„Noch keinen Freispruch bekommen“

Die Staatsanwältin Sabine Schwarz arbeitet bei einem Sonderdezernat gegen Vergewaltigung  ■  I N T E R V I E W

München (taz) - „Gewalt gegen Frauen ist ein vieldiskutiertes Thema“, stellte gestern selbst die bayerische Justizministerin Mathilde Berghofer-Weichner (CSU) fest. Seit Anfang dieser Woche treffen sich in München 36 StaatsanwältInnen aus den verschiedenen Bundesländern, um ihre Erfahrungen zu genau diesem Thema auszutauschen. Sie alle leiten Sonderdezernate für Verfahren wegen Vergewaltigung und sexueller Nötigung. In Bayern existieren derartige Sonderdezernate inzwischen bei 12 der 22 bayerischen Staatsanwaltschaften. In Fürth arbeitet die 32jährige Sabine Schwarz im Sonderdezernat.

taz: Frau Schwarz, haben Sie sich diese Tätigkeit ausgesucht?

Sabine Schwarz: Nein, ich wurde eingeteilt, aber ich mache das unwahrscheinlich gerne, da kann man sich doch mehr engagieren als bei Verkehrsunfällen.
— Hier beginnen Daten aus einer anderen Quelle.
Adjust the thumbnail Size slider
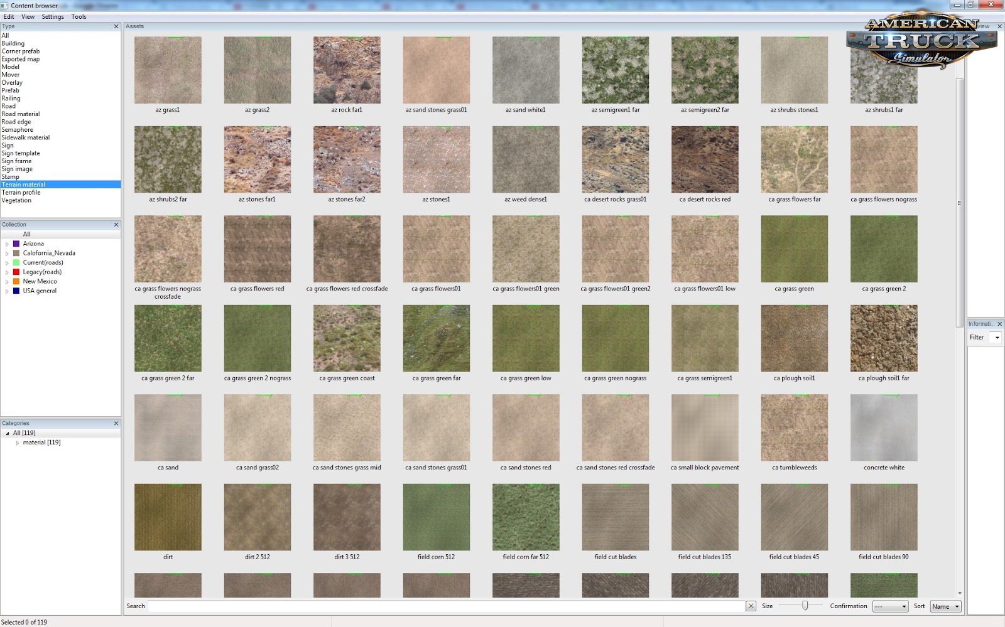 805,606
Glauben Sie, daß vergewaltigte Frauen, die den Mut aufbringen, den Täter anzuzeigen, lieber von Frauen als von Männern vernommen werden?

Nein, ich habe die Erfahrung gemacht, daß das gleichgültig ist, ob das Opfer von einem Mann oder einer Frau vernommen wird, wichtig ist das Einfühlungsvermögen und die sachliche Atmosphäre.

Haben denn Frauen, die lieber von einer Frau vernommen werden wollen, die Möglichkeit dazu?

Bei der polizeilichen Vernehmung ist das in den meisten Fällen möglich. Bei den Staatsanwaltschaften geht's schlecht, daß das Opfer eine Frau wählt, da wird nämlich nach den Buchstaben zugeteilt. Aber ich sage immer, so wie es Frauen gibt, die lieber zum Frauenarzt gehen als zu einer Ärztin, so ist es auch bei diesen Vernehmungen. Viel wichtiger ist die Situation und die sachliche Atmosphäre, in der die Vernehmung stattfindet.

Wie häufig haben Sie erlebt, daß die Täter auch verurteilt wurden, wenn Sie Anklage erhoben?

Ich habe noch nie einen Freispruch bekommen.

Worauf führen Sie das zurück?

Oftmals haben die Frauen eine laienhafte Vorstellung von Vergewaltigung, die rechtlich oft gar keine ist. So etwa der Fall einer Studentin. Der Täter hatte sie aufs Bett geschmissen und da sie nichts mehr sagte, ging der Täter davon aus, daß sie es wollte. Sie hätte ja aus der eigenen Wohnung gehen können oder ihm sagen können, daß sie nicht will. Sie hat es eben nur persönlich als leidvolle Erfahrung erlebt. Ich erkläre den Frauen dann, daß ich ihnen alles glaube, aber das nicht ausreicht für eine Anklage. Die Frauen können dann gut damit leben.